▶ _Brief 1_
In the promissory note, condense the paragraph beginning "FOR VALUE RECEIVED" into a bulleted list that keeps its key terms.
▶ _Brief 2_
Enumerate every defined term that the promissory note sets off in quotation marks inside parentheses, with what each one designates.
▶ _Brief 3_
Take up the promissory note text after its final sentence and draft the provision that follows.

▶ _Text passage_
▬▬▬▬▬▬▬▬▬▬

EX1A-6 MAT CTRCT 3 ea179889ex6-2_bakerglobal.htm 10% UNSECURED PROMISSORY NOTE BETWEEN BAKER GLOBAL ASSET MANAGEMENT, INC. AND MJC BUILDERS OF KNOLLWOOD, INC. DATED JULY 16, 2019

Exhibit 6.2

 

THIS NOTE HAS NOT BEEN REGISTERED UNDER THE SECURITIES ACT OF 1933, AS AMENDED, OR APPLICABLE STATE SECURITIES LAWS. THE SECURITIES HAVE BEEN ACQUIRED FOR INVESTMENT AND MAY NOT BE OFFERED FOR SALE, SOLD, TRANSFERRED OR ASSIGNED IN THE ABSENCE OF AN EFFECTIVE REGISTRATION STATEMENT FOR THE SECURITIES UNDER THE SECURITIES ACT OF 1933, AS AMENDED, OR APPLICABLE STATE SECURITIES LAWS, OR AN OPINION OF COUNSEL, IN A FORM ACCEPTABLE TO THE COMPANY, THAT REGISTRATION IS NOT REQUIRED UNDER SAID ACT OR APPLICABLE STATE SECURITIES LAWS OR UNLESS SOLD PURSUANT TO RULE 144 UNDER SAID ACT.

 

BAKER GLOBAL ASSET MANAGEMENT, INC.

 

10% UNSECURED PROMISSORY NOTE

 

US $370,000   July 16, 2019

 

FOR VALUE RECEIVED, Baker Global Asset Management, Inc., a New York corporation (the “Company”), promises to pay to MJC Builders Of Knollwood, Inc. (the “Holder”), the principal sum of Three hundred seventy thousand dollars ($370,000) (the “Principal”) in lawful money of the United States of America, with interest payable thereon at the rate of ten percent (10%) per annum. The Principal amount hereof and all accrued but unpaid interest thereon shall be paid in full to the Holder on the first anniversary of the date of this Note (the “Maturity Date”).

▬▬▬▬▬▬▬▬▬▬

▶ _Dataset content_
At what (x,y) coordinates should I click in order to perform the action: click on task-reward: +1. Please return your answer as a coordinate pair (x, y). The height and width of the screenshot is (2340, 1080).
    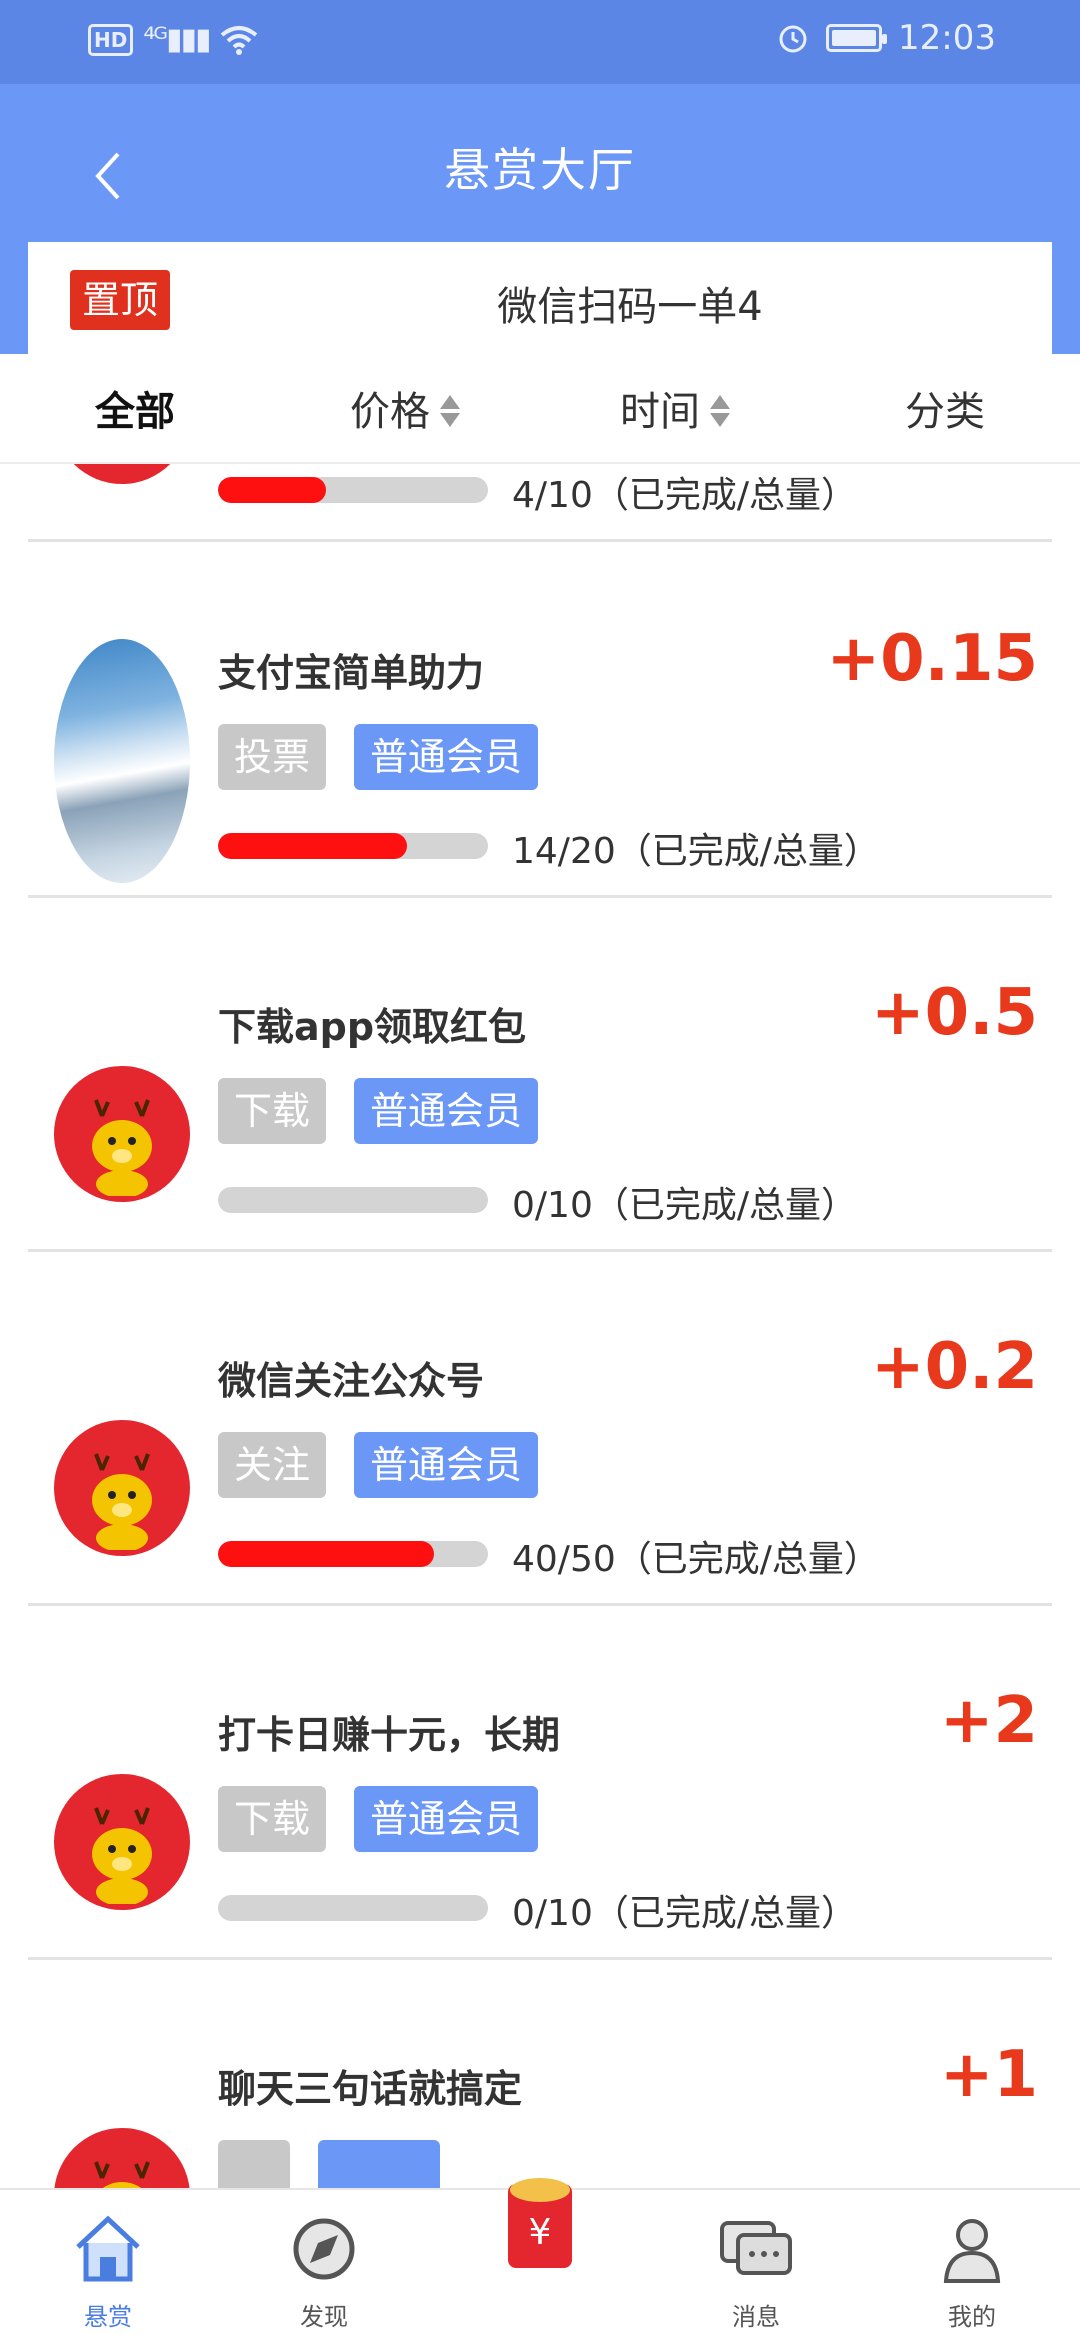
    Looking at the image, I should click on (988, 2075).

▬▬▬▬▬▬▬▬▬▬

▶ _Answer section 1_
- Obligor: Baker Global Asset Management, Inc., a New York corporation (the Company)
- Payee: MJC Builders Of Knollwood, Inc. (the Holder)
- Principal: $370,000, payable in lawful money of the United States
- Interest: 10% per annum
- Repayment: principal plus all accrued, unpaid interest due in full on the first anniversary of the note's date (the Maturity Date)

▶ _Answer section 2_
- "Company": Baker Global Asset Management, Inc.
- "Holder": MJC Builders Of Knollwood, Inc.
- "Principal": the sum of $370,000
- "Maturity Date": the first anniversary of the date of the note

▶ _Answer section 3_
The following is a statement of the rights of the Holder of this Note and the terms and conditions to which this Note is subject, and to which the Holder, by acceptance of this Note, agrees:

 

1. Subscription Agreement. This Note is being issued pursuant to and is subject to the terms and conditions of that certain Subscription Agreement, dated as of the date hereof (the “Subscription Agreement”), between the Holder and the Company. Capitalized terms used, but not otherwise defined, in this 10% Unsecured Promissory Note (this “Note”) have the meanings ascribed to them in the Subscription Agreement.

 

2. Principal Repayment. The outstanding Principal amount of this Note shall be due and payable on the Maturity Date.

 

3. Interest.

 

(a) Computation. Interest (the “Interest”) shall accrue on the unpaid Principal amount of this Note from the date hereof until such Principal amount is repaid in full at the rate of ten percent (10%) per annum. Accrued, but unpaid, Interest shall be due and payable on the Maturity Date. All computations of the Interest rate hereunder shall be made on the basis of a 360-day year of twelve 30-day months. In the event that any Interest rate provided for herein shall be determined to be unlawful, such Interest rate shall be computed at the highest rate permitted by applicable law. Any payment by the Company of any Interest amount in excess of that permitted by law shall be considered a mistake, with the excess being applied to the Principal of this Note without prepayment premium or penalty.

 

 

 

4. No Security. This Note is not secured by any assets of the Company.

 

5. Prepayment. The Company will have the right to prepay all or any portion of the Principal and/or Interest without penalty or premium at any time prior to the Maturity Date.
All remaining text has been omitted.